University of Copenhagen, Denmark is offering PhD position in computational biology. The funds for this position are available for 3 years. The deadline for applying is May 04, 2020.

We are recruiting candidates for four PhD positions, three at the Globe Institute and one at Novo Nordisk Foundation Center for Protein Research, in palaeoproteomics for human evolution, starting 1 August 2020 or as soon as possible thereafter.

The fellowships are part of the European Training Network "PUSHH: Palaeoproteomics to Unleash Studies on Human History", funded by the European Union's Horizon 2020 Research and Innovation Programme under the Marie Skodowska-Curie Grant Agreement No. 861389.

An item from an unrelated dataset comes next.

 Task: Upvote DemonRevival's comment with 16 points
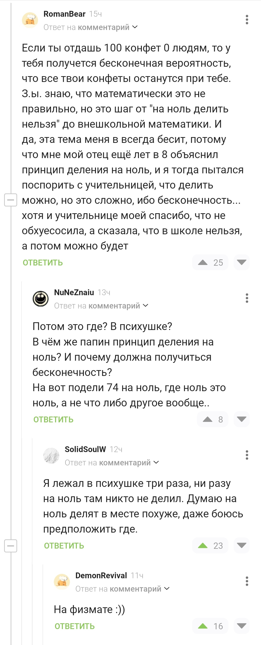click(x=203, y=626)

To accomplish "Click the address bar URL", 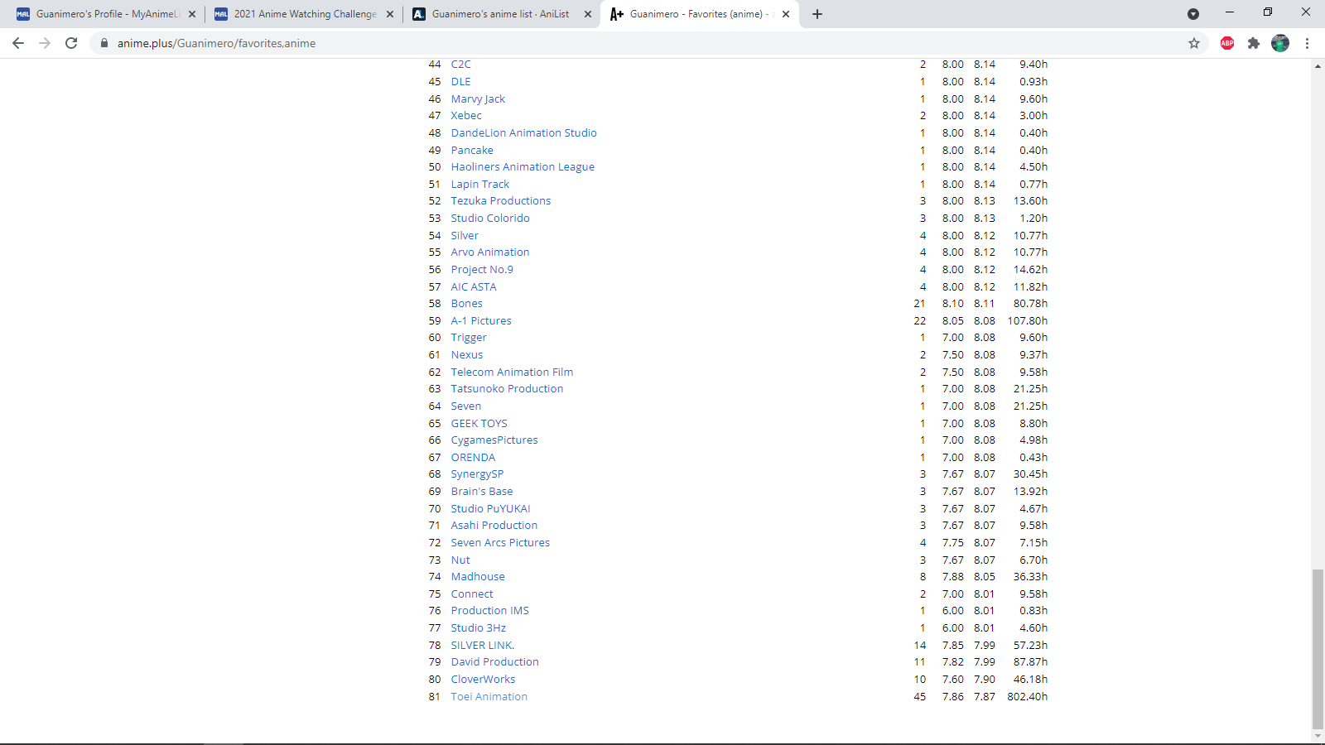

About PUSHH The PUSHH ETN builds on the recent exciting advances in palaeoproteomics, i. e. mass spectrometry-based ancient protein sequencing. PUSHH will develop new proteomic methods, optimised for ancient protein analysis, that will be applied to address outstanding evolutionary questions in human and hominoid evolution. Currently, there are very few specialists that have been trained to analyse ancient proteins, but the growing demand for information provided by palaeoproteomics will require highly qualified profiles with backgrounds in analytical chemistry, bioinformatics, palaeoanthropology and palaeontology. PUSHH will fill this advanced training gap by providing international, and intersectoral doctoral (PhD) training, for 14 Early Stage Researchers (ESRs) in seven different EU countries. PUSHH will guide the ESRs to develop the advanced interdisciplinary competence they need to achieve seamless integration of palaeoproteomics with the established research approaches currently used in palaeoanthropology and archaeology. Read more about the network atwww. pushh-etn. eu.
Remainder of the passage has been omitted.